Friday, December 2, 2011

Chanson des mal-aimants,1996


En voici les premières lignes:

     Ma solitude est un théâtre à ciel ouvert. La pièce a commencé voilà plus de soixante ans, en pleine nuit au coin d'une rue. Non seulement j'ignorais tout du texte, mais je suis entrée seule en scène, tous feux éteints, dans une indifférence universelle. Pas même un arbre ni un oiseau pour enjoliver le décor.
     Sitôt née, j'ai été confiée au hasard. Certes, ce n'est pas la plus fiable des nourrices, le hasard, mais ce n'est pas la pire. Père et mère, d'un commun désaccord en temps décalé, n'ont pas voulu de moi. Le premier a dû prendre très tôt la poudre d'escampette, la seconde m'a abandonnée sur le bitume moins d'une heure après sa délivrance. Elle m'a entortillée dans un chiffon, unique geste de sollicitude de sa part, et déposée dans un cageot qui avait contenu des framboises. Cette délicatesse lui a certainement été inspirée par l'urgence et le dénuement. Est-ce à cause de ce berceau-fruitier que j'ai toujours éprouvé un goût vivace pour les framboises, pour leur saveur et leur parfum ?
Mais j'en reviens à mes parents, dont le tour sera vite accompli faute de matière. Deux fuyards qui ne semblent guère avoir ressenti de remords, leur reniement jusqu'à ce jour étant demeuré sans faille. Mon arbre généalogique est un bonzaï tout ébranché, cul-de-jatte côté racines. À présent il y a prescription, à l'heure qu'il est mes procréateurs en cavale doivent être à bout de souffle, sinon déjà partis Ailleurs. Qu'ils soient morts ou toujours en vie, cela ne change pas grand-chose ; je suis en deuil d'eux depuis ma malencontreuse naissance.

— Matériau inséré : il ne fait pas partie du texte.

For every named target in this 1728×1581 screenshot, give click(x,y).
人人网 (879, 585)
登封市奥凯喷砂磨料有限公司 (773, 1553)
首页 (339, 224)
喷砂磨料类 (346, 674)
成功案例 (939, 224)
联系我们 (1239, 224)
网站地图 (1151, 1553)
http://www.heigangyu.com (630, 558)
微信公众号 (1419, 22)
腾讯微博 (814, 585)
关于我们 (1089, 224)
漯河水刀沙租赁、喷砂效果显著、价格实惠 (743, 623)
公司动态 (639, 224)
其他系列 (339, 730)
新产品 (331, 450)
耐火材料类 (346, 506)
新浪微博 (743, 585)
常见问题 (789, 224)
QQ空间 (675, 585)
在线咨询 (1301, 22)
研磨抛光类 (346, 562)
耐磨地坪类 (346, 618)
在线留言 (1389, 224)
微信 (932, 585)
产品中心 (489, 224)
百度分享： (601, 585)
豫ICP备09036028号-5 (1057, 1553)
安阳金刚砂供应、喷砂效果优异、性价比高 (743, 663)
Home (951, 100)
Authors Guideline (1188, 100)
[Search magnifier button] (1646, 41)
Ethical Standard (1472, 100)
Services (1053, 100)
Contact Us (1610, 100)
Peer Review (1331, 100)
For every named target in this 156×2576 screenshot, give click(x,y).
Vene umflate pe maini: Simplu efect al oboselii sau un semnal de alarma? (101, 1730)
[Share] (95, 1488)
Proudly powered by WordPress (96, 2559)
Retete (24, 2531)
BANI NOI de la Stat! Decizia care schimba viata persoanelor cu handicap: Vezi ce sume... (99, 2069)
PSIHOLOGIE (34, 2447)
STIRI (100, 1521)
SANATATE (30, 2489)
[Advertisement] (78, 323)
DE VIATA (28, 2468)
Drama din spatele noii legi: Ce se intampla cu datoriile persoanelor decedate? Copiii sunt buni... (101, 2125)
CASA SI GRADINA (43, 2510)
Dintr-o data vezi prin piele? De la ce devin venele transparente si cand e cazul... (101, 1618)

    Ma mère m'a mise au monde une nuit d'août, sous une somptueuse pluie d'étoiles. A-t-elle accouché seule, tordue sous les étoiles, un mouchoir enfoncé dans la bouche pour étouffer ses cris ? Cris de souffrance et autant de fureur d'avoir à enfanter ce rejeton indésiré. Et ses cris ont sûrement redoublé quand elle m'a vue. Car non contente d'être une bâtarde, je n'étais pas dans les normes, et ne le suis d'ailleurs jamais devenue. Non que le corps, la tête ou les membres aient eu quelque défaut, rien ne manquait à ma panoplie corporelle et tout se trouvait dans l'axe. C'est la couleur qui clochait. Blanche comme du lait caillé, de la fontanelle aux orteils, voilà comment je me suis présentée. Une albinos, quoi.
      Ma mère honteuse s'est empressée de larguer mon berceau-cageot sur un trottoir au pied d'un réverbère. Étant encore au seuil des limbes, je n'ai pas compris quel tour de cochon on me jouait là, je somnolais en toute confiance, enivrée par l'odeur des framboises que je prenais pour celle du corps maternel. Il y a des erreurs plus funestes, celle-là au moins était délicieuse.